Detroit plant shop cloning rare ghost orchids at risk of extinction

Detroit plant lab works to clone ghost orchids

(CBS DETROIT) — This Halloween, we have a true ghost story, but it has nothing to do with spirits from the great beyond.

Rare Plant Fairy in Detroit is working on somewhat of a ghost story. While it does have a number of carnivorous plants, its crowning achievement has more to do with conjuring the dead and cloning than the "Little Shop of Horrors."

There are less than 1,000 of these rare ghost orchids left in the wild. They're getting new life in Detroit, hundreds of miles away from their natural habitat in the Everglades.

"We're hoping that with our work, by cloning it, we are able to bring it to the masses and indirectly saving the wild populations, hoping that they'll remain untouched," said Rare Plant Fairy founder Jocelyn Ho.

This isn't sci-fi. Ho and her team say they are working on a real solution to a real problem: plant poaching.

"People want what they can have, so this is mainly to offer to the collectors so that we deter poaching so that the value of the orchid isn't so sky high that maybe it's not even worth poaching," Ho said.

Ghost orchid callus cells, plant tissue comparable to stem cells in animals, are just now starting to resemble the plant structure they set out to clone two years ago.

"We started to propagate them. This is our media.
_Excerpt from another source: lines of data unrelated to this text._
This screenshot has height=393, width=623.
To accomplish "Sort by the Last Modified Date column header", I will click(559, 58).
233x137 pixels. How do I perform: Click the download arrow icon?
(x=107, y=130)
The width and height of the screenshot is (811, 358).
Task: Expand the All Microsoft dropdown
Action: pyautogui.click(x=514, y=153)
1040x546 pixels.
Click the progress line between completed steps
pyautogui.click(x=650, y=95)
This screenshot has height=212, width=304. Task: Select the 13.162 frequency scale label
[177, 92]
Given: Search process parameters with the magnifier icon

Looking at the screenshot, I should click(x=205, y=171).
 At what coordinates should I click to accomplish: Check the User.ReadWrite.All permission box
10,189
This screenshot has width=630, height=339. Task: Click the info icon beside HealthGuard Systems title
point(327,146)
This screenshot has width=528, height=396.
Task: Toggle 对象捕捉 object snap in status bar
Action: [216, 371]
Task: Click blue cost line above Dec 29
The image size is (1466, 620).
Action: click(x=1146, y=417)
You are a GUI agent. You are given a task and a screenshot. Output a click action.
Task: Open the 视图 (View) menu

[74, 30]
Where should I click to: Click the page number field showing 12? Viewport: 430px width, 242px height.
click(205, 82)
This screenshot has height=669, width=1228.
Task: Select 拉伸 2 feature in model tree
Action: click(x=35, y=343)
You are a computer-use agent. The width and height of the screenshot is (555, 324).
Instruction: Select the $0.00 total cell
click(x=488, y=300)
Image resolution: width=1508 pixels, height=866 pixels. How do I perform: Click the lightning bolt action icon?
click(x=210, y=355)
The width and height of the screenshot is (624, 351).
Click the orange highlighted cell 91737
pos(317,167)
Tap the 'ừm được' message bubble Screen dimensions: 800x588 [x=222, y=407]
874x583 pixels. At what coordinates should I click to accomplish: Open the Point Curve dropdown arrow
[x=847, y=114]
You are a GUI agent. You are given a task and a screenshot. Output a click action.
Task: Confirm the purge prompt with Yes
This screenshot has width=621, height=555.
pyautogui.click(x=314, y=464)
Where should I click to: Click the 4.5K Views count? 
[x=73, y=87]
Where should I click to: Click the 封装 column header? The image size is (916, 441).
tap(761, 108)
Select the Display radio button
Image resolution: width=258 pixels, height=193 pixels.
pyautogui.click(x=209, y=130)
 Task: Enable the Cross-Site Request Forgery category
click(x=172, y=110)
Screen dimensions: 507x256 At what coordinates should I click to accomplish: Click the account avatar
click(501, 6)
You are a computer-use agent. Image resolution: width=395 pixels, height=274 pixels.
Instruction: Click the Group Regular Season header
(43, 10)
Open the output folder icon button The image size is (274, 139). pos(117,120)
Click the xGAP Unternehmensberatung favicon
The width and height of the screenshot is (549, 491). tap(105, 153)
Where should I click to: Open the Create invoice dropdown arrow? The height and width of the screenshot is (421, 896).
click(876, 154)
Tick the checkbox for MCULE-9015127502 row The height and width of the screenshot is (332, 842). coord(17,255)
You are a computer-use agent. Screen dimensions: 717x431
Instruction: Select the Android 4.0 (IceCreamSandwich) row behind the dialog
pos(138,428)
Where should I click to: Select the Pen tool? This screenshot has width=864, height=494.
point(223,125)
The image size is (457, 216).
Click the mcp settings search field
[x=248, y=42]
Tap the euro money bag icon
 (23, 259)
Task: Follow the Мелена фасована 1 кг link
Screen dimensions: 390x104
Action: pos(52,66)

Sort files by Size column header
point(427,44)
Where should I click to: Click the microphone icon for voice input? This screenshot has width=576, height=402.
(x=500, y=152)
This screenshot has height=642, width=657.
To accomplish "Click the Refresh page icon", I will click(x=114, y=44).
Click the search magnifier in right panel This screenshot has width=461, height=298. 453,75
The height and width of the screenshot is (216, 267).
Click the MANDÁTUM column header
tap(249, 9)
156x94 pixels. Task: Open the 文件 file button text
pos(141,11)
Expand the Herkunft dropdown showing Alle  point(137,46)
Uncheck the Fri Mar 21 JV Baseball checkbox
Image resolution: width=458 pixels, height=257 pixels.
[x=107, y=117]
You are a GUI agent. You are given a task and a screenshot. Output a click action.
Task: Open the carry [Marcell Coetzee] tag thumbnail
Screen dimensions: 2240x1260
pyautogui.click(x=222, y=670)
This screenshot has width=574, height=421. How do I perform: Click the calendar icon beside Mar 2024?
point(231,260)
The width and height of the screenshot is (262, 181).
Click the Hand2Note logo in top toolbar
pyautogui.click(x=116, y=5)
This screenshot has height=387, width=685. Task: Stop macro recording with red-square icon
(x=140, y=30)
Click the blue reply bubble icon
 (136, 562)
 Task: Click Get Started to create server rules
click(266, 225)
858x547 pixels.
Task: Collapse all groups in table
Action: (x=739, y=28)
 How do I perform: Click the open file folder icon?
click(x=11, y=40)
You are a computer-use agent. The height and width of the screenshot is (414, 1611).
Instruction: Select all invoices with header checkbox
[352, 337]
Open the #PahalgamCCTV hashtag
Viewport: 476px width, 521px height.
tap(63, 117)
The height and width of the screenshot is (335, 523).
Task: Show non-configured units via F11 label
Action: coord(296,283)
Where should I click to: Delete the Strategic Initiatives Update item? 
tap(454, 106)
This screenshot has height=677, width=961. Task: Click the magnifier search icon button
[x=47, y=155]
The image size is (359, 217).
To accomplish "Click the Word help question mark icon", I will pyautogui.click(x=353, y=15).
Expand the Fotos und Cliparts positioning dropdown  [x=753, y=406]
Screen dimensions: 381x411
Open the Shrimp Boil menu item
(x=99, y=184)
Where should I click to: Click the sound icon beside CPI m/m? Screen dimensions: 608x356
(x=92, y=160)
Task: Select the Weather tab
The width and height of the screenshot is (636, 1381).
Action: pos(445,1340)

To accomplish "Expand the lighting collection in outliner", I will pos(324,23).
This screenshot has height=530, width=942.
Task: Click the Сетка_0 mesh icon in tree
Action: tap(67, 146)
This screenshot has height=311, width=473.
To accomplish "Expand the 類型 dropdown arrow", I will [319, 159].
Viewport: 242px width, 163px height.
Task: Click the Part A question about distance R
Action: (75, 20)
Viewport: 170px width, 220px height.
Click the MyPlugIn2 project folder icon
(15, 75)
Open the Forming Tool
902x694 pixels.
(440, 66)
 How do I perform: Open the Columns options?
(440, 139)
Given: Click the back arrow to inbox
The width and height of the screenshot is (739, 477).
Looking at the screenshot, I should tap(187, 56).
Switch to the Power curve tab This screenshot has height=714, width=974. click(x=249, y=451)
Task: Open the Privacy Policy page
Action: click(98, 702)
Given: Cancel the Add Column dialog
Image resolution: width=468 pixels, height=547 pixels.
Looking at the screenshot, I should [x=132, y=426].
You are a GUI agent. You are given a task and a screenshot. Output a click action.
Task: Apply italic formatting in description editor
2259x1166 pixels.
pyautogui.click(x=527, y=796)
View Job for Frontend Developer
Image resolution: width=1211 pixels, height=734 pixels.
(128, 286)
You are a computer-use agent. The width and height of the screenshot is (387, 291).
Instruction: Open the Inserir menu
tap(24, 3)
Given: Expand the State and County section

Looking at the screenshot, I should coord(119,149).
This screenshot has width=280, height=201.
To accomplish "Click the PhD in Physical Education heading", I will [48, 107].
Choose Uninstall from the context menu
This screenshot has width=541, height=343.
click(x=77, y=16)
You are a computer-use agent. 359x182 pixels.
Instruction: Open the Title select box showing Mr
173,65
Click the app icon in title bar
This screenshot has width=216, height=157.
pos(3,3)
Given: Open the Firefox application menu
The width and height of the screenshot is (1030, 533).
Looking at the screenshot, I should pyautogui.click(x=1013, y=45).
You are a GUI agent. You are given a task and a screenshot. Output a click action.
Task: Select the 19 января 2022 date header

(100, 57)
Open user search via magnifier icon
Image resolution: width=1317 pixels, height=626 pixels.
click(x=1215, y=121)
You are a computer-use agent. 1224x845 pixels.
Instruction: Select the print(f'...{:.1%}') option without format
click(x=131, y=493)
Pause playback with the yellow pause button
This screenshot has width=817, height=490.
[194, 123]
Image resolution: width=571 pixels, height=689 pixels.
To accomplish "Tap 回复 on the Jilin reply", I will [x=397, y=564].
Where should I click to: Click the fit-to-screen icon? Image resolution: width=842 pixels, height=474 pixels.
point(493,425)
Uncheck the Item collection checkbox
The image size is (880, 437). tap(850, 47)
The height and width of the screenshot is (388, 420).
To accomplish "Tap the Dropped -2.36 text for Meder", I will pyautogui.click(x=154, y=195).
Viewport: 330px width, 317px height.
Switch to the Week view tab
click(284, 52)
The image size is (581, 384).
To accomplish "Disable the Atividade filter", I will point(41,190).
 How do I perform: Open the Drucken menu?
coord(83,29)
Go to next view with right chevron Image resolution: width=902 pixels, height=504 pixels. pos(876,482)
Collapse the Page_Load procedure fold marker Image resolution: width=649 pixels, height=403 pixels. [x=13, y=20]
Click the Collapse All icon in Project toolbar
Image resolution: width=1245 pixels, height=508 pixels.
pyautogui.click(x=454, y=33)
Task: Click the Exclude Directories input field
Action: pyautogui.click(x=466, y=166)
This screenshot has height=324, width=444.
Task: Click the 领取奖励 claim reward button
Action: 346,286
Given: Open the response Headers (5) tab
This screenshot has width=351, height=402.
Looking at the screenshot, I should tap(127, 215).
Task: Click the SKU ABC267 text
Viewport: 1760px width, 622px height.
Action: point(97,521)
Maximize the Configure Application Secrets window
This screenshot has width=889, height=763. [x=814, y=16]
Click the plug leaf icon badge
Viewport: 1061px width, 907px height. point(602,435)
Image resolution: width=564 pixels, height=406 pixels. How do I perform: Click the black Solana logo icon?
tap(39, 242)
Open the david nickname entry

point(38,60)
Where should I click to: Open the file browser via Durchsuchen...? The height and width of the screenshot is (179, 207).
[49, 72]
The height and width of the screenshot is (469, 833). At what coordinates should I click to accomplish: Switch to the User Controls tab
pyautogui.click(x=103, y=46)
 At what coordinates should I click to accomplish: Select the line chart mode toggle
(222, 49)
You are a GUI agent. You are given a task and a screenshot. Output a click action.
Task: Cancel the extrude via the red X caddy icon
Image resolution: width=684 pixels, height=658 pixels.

Media has basically everything that a plant needs for food," said Rare Plant Fairy lab director Debbie Sweeney.

The incubation room is where they've stored several batches of propagated callus cells to find out if the clones will develop or die. It took some trial and error, but they've finally perfected their media recipe for ghost orchids.

"What we're really looking for, and this is kind of our end product of our two years of work, this is exactly what a tissue culture Ghost Orchid will look like," Sweeney said.

From here, they'll transition the clones into the nursery, experimenting with different conditions to find the right one to help the plant eventually flower. The clones would be extremely susceptible to disease in the wild, so rather than attempting to repopulate the depleted number of ghost orchids in South Florida, they'll use social media to sell the clones to plant collectors and hopefully preserve what's left of the originals.

"At the end of the day, plant collectors just want a healthy plant in their collection," Ho said.

The ghost orchid clones might not look like much right now, but the Rare Plant Fairy team plans on continuing its work to raise one that will eventually flower. It might take a full year to pull it off, but it will certainly result in an amazing treat for lucky plant collectors.